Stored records
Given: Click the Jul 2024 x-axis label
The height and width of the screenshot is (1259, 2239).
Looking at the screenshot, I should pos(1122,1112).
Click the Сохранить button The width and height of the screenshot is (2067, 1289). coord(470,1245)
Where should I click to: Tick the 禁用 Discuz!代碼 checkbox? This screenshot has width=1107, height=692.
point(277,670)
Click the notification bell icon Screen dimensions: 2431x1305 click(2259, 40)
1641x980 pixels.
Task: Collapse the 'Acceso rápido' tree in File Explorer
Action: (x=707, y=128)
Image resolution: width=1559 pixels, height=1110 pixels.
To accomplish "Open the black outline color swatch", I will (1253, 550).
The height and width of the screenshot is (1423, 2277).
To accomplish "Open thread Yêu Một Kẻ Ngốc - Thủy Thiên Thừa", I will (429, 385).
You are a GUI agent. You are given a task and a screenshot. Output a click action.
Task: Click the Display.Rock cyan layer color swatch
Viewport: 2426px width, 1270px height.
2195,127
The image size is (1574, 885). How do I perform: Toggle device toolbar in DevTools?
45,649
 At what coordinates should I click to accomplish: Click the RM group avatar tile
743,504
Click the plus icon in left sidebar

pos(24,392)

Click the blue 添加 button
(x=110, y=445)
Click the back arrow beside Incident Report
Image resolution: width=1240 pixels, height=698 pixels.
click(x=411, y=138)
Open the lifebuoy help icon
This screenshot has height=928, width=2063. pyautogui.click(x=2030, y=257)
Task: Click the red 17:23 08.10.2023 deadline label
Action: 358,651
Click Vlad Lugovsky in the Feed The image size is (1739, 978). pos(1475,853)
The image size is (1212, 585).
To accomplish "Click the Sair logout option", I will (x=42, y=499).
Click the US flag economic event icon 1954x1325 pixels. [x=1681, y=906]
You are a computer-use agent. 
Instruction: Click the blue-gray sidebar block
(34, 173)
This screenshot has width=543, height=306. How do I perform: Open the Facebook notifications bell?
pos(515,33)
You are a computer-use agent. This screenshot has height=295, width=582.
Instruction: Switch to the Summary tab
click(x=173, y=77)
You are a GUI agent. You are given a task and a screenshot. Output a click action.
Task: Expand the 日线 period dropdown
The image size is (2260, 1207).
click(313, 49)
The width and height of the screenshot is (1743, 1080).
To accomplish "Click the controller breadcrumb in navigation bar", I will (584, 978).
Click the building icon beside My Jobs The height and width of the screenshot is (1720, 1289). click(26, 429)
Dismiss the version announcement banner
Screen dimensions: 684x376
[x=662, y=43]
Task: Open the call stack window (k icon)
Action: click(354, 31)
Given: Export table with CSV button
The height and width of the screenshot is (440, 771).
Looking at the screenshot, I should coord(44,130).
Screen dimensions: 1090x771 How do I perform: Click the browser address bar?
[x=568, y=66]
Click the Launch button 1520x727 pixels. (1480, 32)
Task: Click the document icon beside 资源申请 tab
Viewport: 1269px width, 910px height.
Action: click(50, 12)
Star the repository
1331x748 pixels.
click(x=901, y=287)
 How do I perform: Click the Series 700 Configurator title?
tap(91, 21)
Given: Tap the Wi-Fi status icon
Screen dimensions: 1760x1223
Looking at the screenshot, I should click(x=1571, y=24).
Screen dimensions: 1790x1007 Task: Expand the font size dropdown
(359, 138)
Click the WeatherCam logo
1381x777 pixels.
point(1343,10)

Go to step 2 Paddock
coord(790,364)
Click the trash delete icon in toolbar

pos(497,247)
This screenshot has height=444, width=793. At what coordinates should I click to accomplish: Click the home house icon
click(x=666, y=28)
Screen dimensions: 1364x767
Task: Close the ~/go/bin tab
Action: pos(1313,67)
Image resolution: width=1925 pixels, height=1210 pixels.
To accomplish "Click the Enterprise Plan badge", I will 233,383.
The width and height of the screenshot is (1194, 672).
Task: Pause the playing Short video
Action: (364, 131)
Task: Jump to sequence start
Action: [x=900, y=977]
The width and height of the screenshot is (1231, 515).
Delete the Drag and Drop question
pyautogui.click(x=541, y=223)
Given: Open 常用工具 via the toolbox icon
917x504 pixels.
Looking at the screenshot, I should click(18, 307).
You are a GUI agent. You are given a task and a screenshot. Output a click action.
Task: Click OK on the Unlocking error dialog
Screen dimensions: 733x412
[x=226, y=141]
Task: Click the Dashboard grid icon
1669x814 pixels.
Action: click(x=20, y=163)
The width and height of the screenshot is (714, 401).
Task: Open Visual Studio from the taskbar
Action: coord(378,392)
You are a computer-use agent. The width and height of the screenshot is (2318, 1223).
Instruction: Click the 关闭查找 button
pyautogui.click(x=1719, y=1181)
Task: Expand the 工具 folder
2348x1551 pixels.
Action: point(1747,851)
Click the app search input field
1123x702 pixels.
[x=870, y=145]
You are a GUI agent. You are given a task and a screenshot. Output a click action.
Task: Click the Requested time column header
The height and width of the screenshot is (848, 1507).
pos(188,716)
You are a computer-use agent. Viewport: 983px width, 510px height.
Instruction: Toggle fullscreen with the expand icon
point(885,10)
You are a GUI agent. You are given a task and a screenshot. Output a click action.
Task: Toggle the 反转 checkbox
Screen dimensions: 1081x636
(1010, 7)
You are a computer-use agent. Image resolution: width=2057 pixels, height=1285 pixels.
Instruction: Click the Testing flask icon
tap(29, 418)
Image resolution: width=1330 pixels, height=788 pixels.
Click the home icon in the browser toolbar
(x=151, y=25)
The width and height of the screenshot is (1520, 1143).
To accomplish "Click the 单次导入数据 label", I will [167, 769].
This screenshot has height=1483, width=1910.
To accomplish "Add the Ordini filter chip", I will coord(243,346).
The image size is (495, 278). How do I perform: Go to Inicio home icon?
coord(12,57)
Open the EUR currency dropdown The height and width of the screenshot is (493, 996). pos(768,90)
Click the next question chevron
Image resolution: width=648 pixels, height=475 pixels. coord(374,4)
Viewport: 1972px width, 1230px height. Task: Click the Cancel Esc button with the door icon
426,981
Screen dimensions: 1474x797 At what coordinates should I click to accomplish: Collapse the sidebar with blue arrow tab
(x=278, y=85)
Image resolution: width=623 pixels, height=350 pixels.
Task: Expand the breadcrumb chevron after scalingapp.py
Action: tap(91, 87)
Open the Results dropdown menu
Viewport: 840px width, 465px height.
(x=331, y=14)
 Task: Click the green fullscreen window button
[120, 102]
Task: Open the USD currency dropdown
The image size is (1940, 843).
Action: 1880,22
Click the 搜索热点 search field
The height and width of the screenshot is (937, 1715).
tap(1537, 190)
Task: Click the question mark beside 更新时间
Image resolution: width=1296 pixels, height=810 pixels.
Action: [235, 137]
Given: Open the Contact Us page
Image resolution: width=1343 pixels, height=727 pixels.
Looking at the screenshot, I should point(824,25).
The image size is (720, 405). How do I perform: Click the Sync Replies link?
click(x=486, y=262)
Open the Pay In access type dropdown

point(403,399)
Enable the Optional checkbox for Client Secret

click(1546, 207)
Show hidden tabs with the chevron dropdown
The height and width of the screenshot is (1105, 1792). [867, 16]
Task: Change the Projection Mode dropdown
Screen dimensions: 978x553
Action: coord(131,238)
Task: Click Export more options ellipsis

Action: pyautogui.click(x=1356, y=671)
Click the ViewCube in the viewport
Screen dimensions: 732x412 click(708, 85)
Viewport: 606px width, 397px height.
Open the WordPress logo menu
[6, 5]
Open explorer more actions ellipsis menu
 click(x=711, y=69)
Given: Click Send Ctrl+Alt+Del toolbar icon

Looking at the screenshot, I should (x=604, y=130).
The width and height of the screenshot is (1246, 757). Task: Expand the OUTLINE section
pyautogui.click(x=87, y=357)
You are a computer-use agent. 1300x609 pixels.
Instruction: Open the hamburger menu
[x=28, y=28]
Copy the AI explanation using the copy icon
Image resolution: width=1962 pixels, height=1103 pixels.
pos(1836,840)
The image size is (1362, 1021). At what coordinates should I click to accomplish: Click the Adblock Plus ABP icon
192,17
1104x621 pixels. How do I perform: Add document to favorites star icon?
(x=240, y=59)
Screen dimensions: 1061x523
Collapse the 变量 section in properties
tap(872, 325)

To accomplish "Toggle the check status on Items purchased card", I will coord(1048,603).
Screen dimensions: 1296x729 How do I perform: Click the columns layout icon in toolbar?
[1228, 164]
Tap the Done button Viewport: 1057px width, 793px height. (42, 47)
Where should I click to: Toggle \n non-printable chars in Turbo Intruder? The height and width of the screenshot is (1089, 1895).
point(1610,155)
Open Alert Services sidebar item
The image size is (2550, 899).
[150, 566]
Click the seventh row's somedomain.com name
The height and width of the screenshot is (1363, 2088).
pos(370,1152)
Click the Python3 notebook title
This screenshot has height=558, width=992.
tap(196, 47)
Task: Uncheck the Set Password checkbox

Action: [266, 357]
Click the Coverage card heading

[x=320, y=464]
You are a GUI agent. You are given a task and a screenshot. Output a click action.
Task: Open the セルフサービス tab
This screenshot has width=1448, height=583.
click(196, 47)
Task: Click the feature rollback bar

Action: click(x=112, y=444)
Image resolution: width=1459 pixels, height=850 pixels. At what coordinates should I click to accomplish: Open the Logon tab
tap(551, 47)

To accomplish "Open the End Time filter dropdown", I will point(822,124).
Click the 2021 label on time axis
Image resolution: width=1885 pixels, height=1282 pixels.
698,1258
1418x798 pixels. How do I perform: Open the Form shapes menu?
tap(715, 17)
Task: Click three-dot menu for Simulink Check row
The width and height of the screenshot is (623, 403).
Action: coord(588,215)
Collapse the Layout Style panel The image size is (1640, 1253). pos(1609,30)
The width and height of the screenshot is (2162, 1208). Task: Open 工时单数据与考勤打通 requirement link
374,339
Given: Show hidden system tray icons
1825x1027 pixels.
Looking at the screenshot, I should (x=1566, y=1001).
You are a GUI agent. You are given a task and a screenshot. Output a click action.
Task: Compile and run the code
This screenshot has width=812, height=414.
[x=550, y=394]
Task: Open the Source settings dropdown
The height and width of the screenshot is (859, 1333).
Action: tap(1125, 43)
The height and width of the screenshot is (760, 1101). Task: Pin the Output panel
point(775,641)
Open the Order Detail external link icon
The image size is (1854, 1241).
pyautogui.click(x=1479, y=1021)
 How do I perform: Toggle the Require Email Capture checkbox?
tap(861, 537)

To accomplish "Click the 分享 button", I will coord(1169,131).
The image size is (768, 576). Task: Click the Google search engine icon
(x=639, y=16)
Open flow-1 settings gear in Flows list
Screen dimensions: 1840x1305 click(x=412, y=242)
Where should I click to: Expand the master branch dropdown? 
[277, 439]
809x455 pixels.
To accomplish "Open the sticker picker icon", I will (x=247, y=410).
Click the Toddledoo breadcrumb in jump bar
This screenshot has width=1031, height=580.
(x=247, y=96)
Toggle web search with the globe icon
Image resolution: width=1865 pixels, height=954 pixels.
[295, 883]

▶ Brief: Beginning with the line that has "Go to step 2 Paddock" and ending with the line that has "Image resolution: width=1925", set down the lines above exactly and include no others.

▶ Solution to this problem:
Go to step 2 Paddock
coord(790,364)
Click the trash delete icon in toolbar

pos(497,247)
This screenshot has height=444, width=793. At what coordinates should I click to accomplish: Click the home house icon
click(x=666, y=28)
Screen dimensions: 1364x767
Task: Close the ~/go/bin tab
Action: pos(1313,67)
Image resolution: width=1925 pixels, height=1210 pixels.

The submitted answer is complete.